Last weekend, I borrowed the only CFA curriculum book from the San Mateo Public Library. Unfortunately, the book is on Level II, and I could really use a more entry-level textbook. After browsing through official website of CFA, it turns out that I can get access to the ebooks of CFA Curriculum Level I by registering for the exam itself. When reading is tied to a test, there comes -- more or less -- pressure to read.
You may argue that some pressure is healthy for pushing you to read at an actually productive schedule/pace, but I'm not very sure if that's suitable for my case, where I'm still struggling ramping up with work. In this consideration, I may as well pick up a tutorial book on Go lang, or TypeScript.
Speaking of work-related books: At my new office desk lies an unclaimed copy of Design Patterns. I asked around, and no one seemed to know its owner. I guess it's mine now.
- Software Project Survival Guide, and
Both of the books are much easier to read than the Design Patterns, mostly because 1) they did not involve an old programming language that I don't know of, and 2) the use of first-person narrative made references much much clearer. Thanks to the ease, I finished the two by the beginning of December, feeling more confident about knowing what's going on at work.
Now that I have finished a couple of work-related books, it might be time to pick up one unrelated to software development. Because I had returned the CFA Curriculum book before it's due (which I didn't found readable anyways), this was also a chance to explore another subject.
Around the end of 2019, I picked up Psychology (11th Ed), by David G. Myers and C. Nathan DeWall. Yes, it's a 900-page textbook, not a easy read like any of the 50+ lightnovels I devoured; but here's the beauty of textbooks: If you read them back-to-back without academic pressure (exams, etc.), it is one of the best ways to get a comprehensive and systematic view into a subject.
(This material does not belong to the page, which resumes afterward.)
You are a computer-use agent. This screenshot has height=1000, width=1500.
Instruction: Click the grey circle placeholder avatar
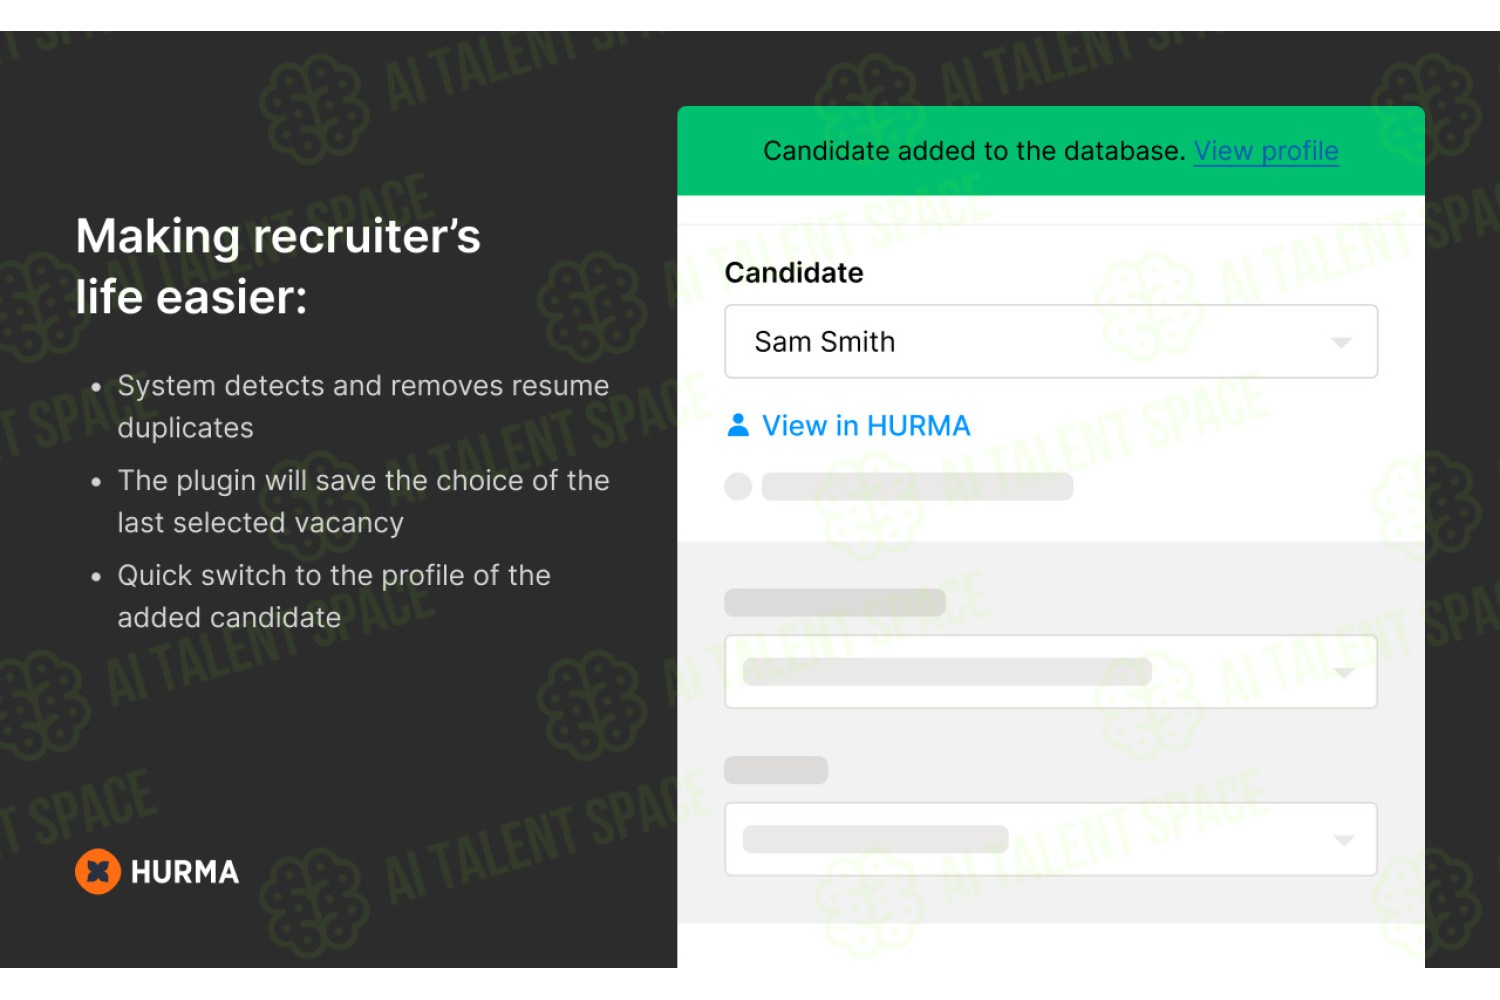pyautogui.click(x=738, y=487)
The last textbook I've read this way was Introduction to Computational Materials Science, during the summer right after my graduation from college and before my entering to the Scientific Computing master's program. I have to confess that I barely remember any detail from this book, but had I stayed in the program (rather than transferring to Data Science within 3 weeks of joining UPenn), the book-reading experience would surely be more valuable.